With our first real chance of Champions League qualification for some time, it’s heartening that Everton have done so much to invest in the squad during the transfer window. With our lack of a genuine attacking threat and gaps elsewhere in the squad, the legion of new signings that have arrived at Goodison Park this week should do much to improve our chances.
Well, I can dream anyway. Like many other past transfer windows, Everton have emerged from this one relatively unchanged. Despite rumoured links with several players and the nearly-purchase of Leroy Fer, the only addition to the club’s squad is the relatively unknown John Stones, Barnsley’s eighteen-year-old right back. With Moyes’ past record at picking up cheap talent from the lower leagues, Evertonians can be confident that Stones must have potential, even if it might be a few years before this comes to fruition.
Everton were never going to be the kind of club to go mad in the transfer window, largely because we’re properly skint (at least by Premiership standards). Brendan Rodgers warned fans about Liverpool’s limited budget in December, only to then find £20, down the back of one of the Anfield sofas. When David Moyes issued a similar warning before the window opened you know he meant exactly what he was saying and that all he was going to find down the back of Goodison’s sofas was 10p, an old tissue and the decayed corpse of the agent who brokered the sale of Ibrahima Bakayoko.

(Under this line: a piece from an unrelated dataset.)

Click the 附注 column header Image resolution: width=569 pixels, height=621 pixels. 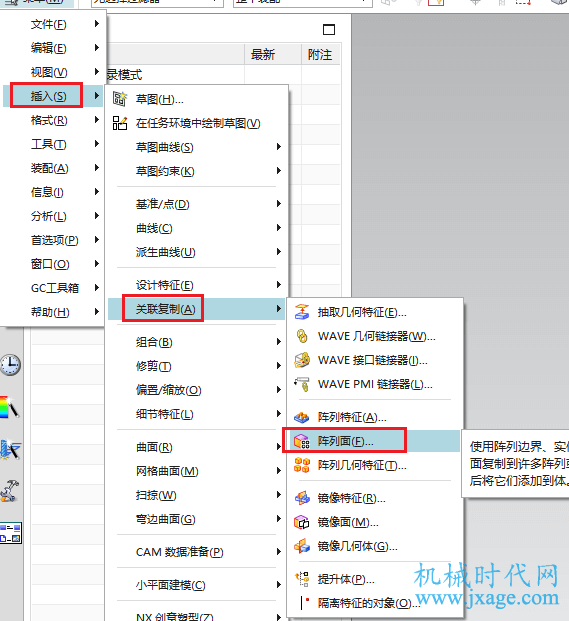pos(320,54)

Despite this, it would have made a pleasant change had we emerged with a few more players to strengthen the squad. As was made evident via the thwarted Fer deal, there was some cash knocking around, enough to splash on a few much needed arrivals. If the first half of the season has proven anything to Evertonians it’s that the squad is dangerously thin. If our Champions League dreams are to turn into reality then now we have to pray that no-one else gets injured and that key players, such as Mirallas, Fellaini and Baines maintain their form.
Aside from the acquisition of Stones, the only other real highlight of the transfer window was the farming-out of our calamitous midfielder, the unfortunately named Magaye Gueye to Brest on loan until the end of the season. How damaging must it be to that player’s confidence that he was judged surplus to requirements at a club that is in desperate need of players?
So Everton enter the run-in to the end of the season pretty much as we began it. And the first hurdle the club faces is a visit from Aston Villa.
Although separated by more than a hundred miles, I think there’s an affinity between both sets of fans. Thirty years ago, both clubs could justifiably claim to be English giants. Domestic and European success was not unknown at both Villa Park and Goodison, and along with United, Liverpool, Spurs and Arsenal, together we represented the cream of English football. As the years have rolled-on it’s fair to say that neither Villa or Everton have enjoyed the levels of success that we thought was once our right. Both sets of fans therefore know the bitter taste of disappointment. We know what it’s like to have success, come to expect it and then have that sense of expectation cruelly undermined.
At the moment our midlands ‘comrades in disappointment’ are certainly having a tougher time of it. Poor buys, injuries and a managerial merry-go-round have created a situation where Villa now look like serious relegation candidates. The club is currently second-from-bottom, without a win in seven games and possessed of the worst form in the league. Even those clubs around them, the likes of Wigan and QPR are doing better of late, something that must represent a real worry for Villa fans.
Everton by contrast, seem to have recovered from our pre-Christmas dip in form. Aside from the disastrous performance against Southampton, which must rate as our worst this campaign, of late we seen to be rediscovering some of the fizz and spark that enabled us to do so well at the beginning of the season. While still some way from completely capturing that early season form, where it seemed possible that we could beat anyone, there are glimpses of it again, times when once again the side looks unbeatable.
On paper then, it looks like an Everton win should be a given. But as Paul Lambert’s young side proved when they played Liverpool a while back, Villa are still capable of producing a surprise. Their win at Anfield was a comprehensive one, a performance that belied the gulf in league positions that separated both sides at the time.
And during this campaign, as we have done in years past, Everton have often proven unable to win the games we should. Games against Fulham, Norwich and QPR should have gone our way and yet we ended up with a mere point. So although an Everton win would be a good bet, it’s far from guaranteed.
A lot will depend upon how well Everton’s midfield performs. At the moment, this is the most likely source of goals. The absence of the former-goal-scoring-machine known as Jelavic and the presence of two players, Mirallas and Anichebe, who are each irregular contributors to the score sheet means a reliance on the likes of Osman, Fellaini and Pienaar to chip in with goals. If they can, then Everton should be ok. If not, then a disappointing afternoon awaits.